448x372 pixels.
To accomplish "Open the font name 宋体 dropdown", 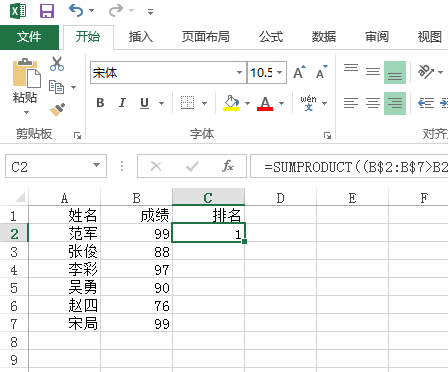I will [239, 72].
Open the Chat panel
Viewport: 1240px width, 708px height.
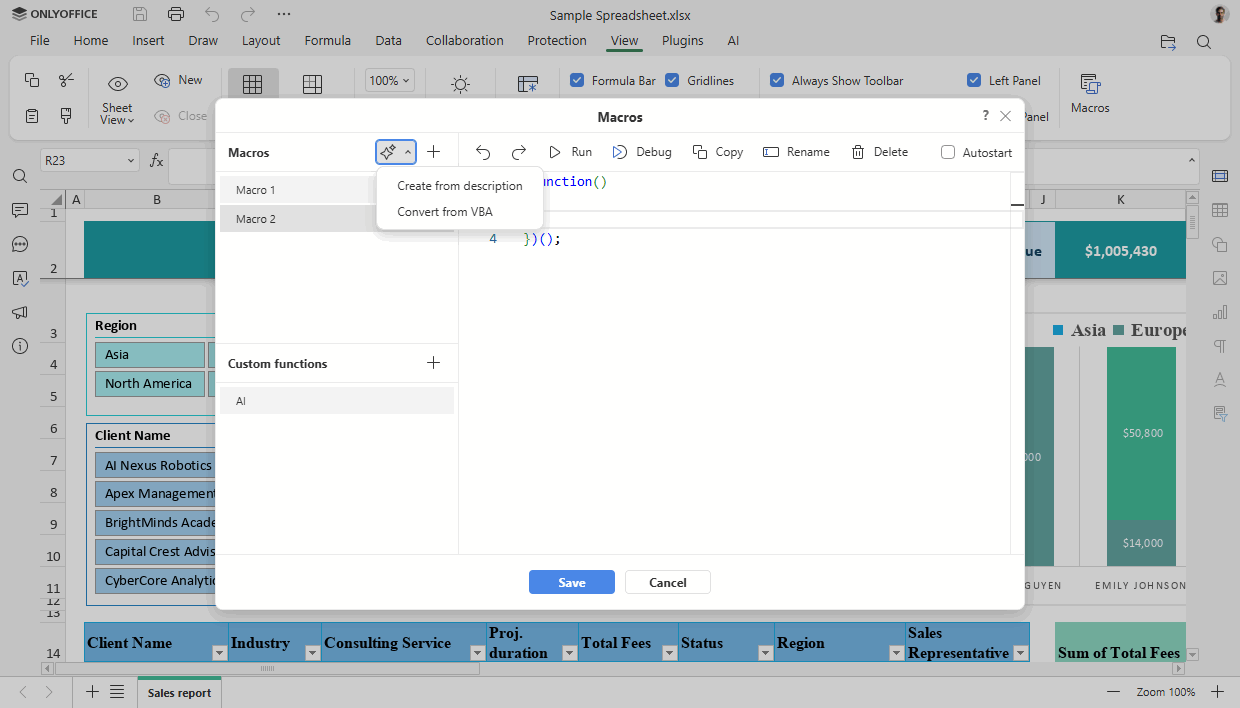pyautogui.click(x=19, y=243)
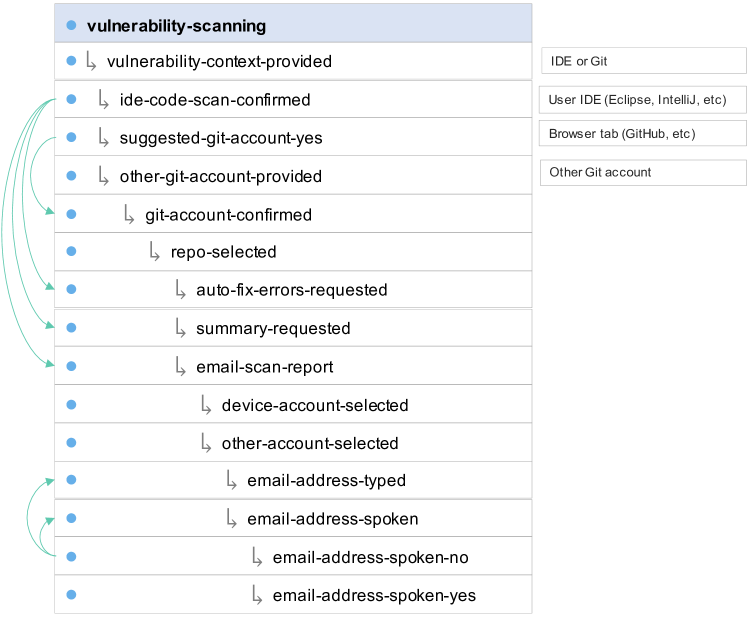The height and width of the screenshot is (621, 747).
Task: Click the blue dot next to ide-code-scan-confirmed
Action: [x=70, y=100]
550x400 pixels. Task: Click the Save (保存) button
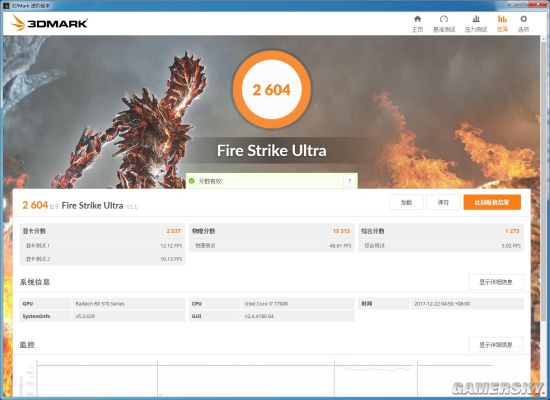pyautogui.click(x=443, y=202)
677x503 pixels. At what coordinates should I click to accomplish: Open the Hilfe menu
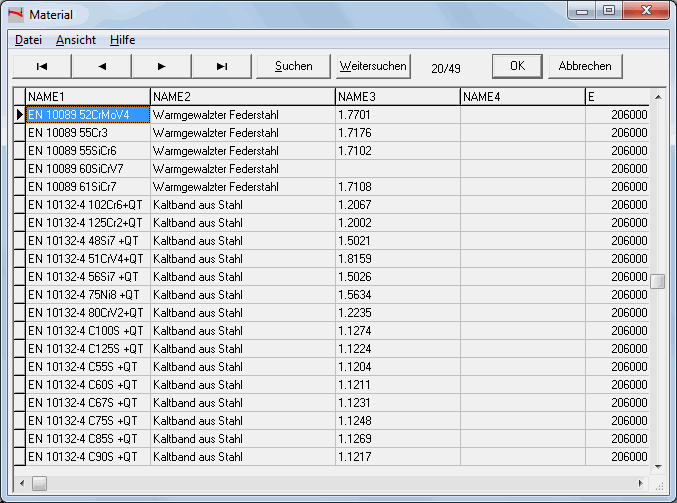click(x=122, y=40)
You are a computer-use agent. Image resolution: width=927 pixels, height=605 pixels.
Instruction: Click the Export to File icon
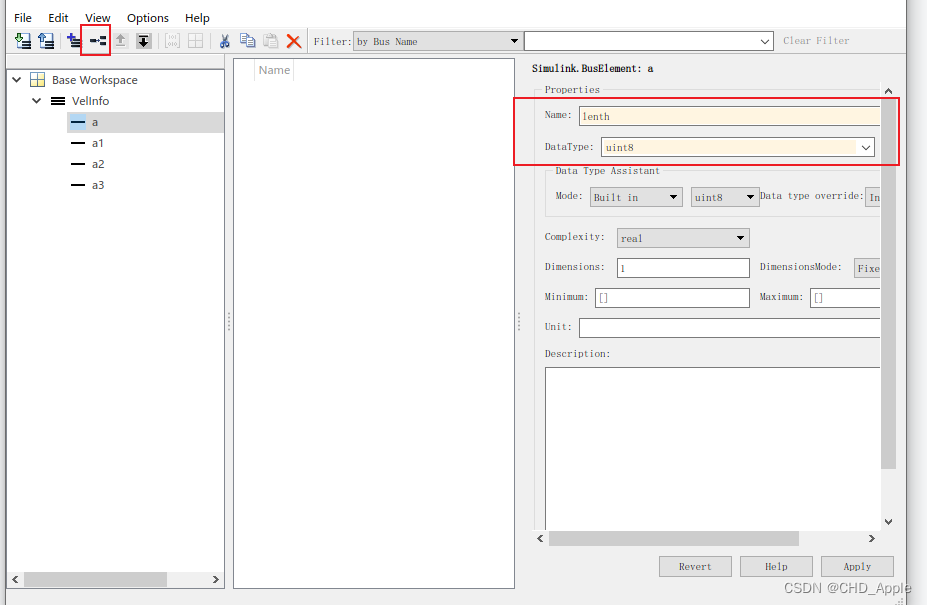point(46,40)
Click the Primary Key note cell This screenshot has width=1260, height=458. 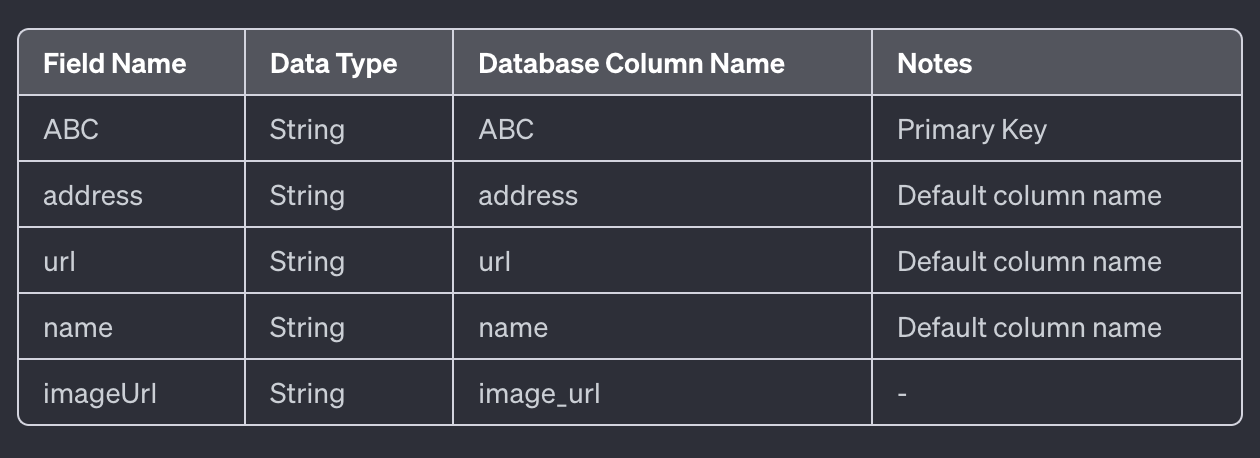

**What is being asked**: All lines from the one containing "Open the Chat panel" to the end of the entries should appear in the output exactly as written, with no pictures.

**Answer area**:
Open the Chat panel
Viewport: 1240px width, 708px height.
pyautogui.click(x=19, y=243)
The height and width of the screenshot is (621, 747).
Task: Click the blue dot next to ide-code-scan-confirmed
Action: [x=70, y=100]
550x400 pixels. Task: Click the Save (保存) button
pyautogui.click(x=443, y=202)
677x503 pixels. At what coordinates should I click to accomplish: Open the Hilfe menu
click(x=122, y=40)
You are a computer-use agent. Image resolution: width=927 pixels, height=605 pixels.
Instruction: Click the Export to File icon
point(46,40)
Click the Primary Key note cell This screenshot has width=1260, height=458. 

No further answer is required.